Australian women's sports had an advantage over many other women's sport organisations around the world in the period after World War II. The women's sport organisations had largely remained intact and were holding competitions during the period of the war. This structure survived in the post war period. Women's sport were not hurt because of food rationing, petrol rationing, population disbursement, and other issues facing post-war Europe.

==Tournaments==
There are organized many national badminton tournaments for all age groups in Australia. Most of the tournaments are open for male and for female contestants together. Team, singles, doubles and mixed doubles tournaments are held, where singles, doubles and mixed doubles events are in the most cases held together during one and the same tournament. The most important national tournaments are the Australian national championships, the Clendinnen Shield, the H. B. Wray Trophy, the C. Maddern Trophy, the Melbourne Silver Bowl and Australian ranking tournaments. Australian championships were open for international contestants until the end of the 1990s. In the meantime the Australian championships were divided into an international one (Australia Open championships or Australia International) and a national one (Australia closed championships).
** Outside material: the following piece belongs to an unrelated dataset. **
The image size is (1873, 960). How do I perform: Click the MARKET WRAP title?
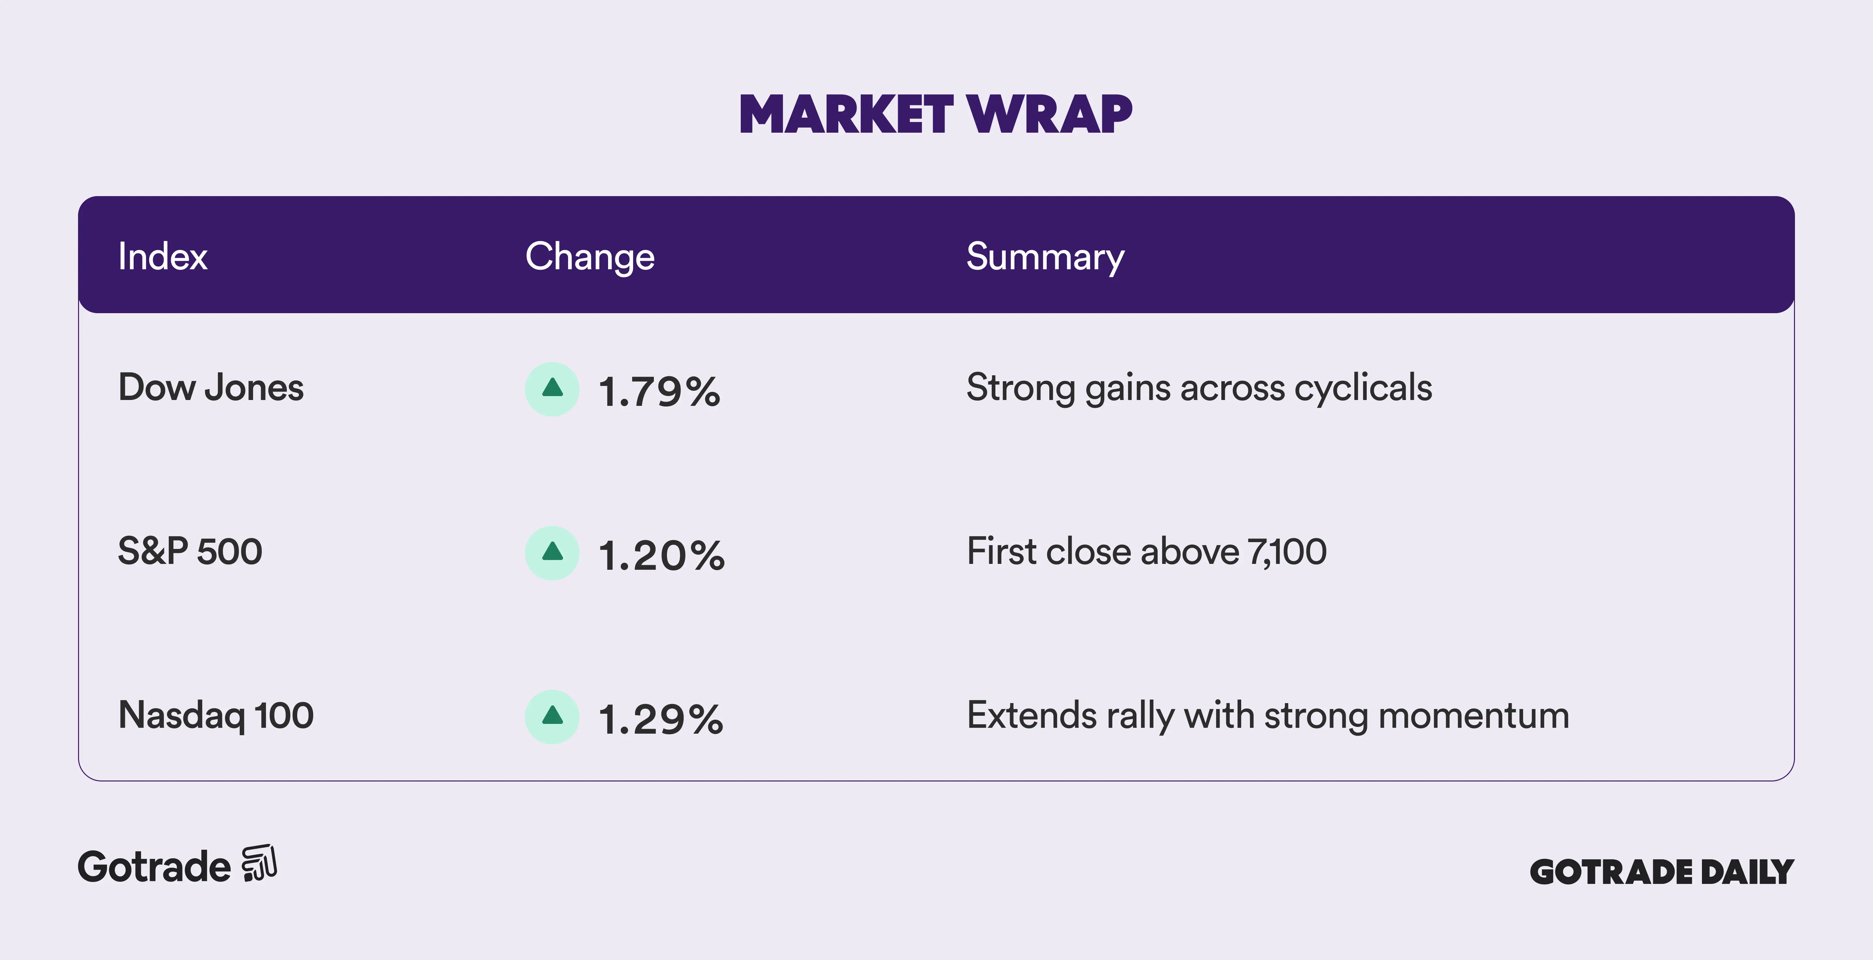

On the international level, Australia organizes the already mentioned Australia Open championships and alternating with New Zealand the team competition for the Whyte Trophy. The Australian teams and players participate in all major tournaments of the BWF. In single and doubles tournaments, the players participate for instance in the World championships, Oceania championships, Commonwealth games and the BWF Super Series. The mixed national team competes in the Sudirman Cup, the women's team in the Uber Cup. Australia did not participate in the first women's world team championship in 1957. In the second championship Australia lost in the final of the preliminary round to New Zealand.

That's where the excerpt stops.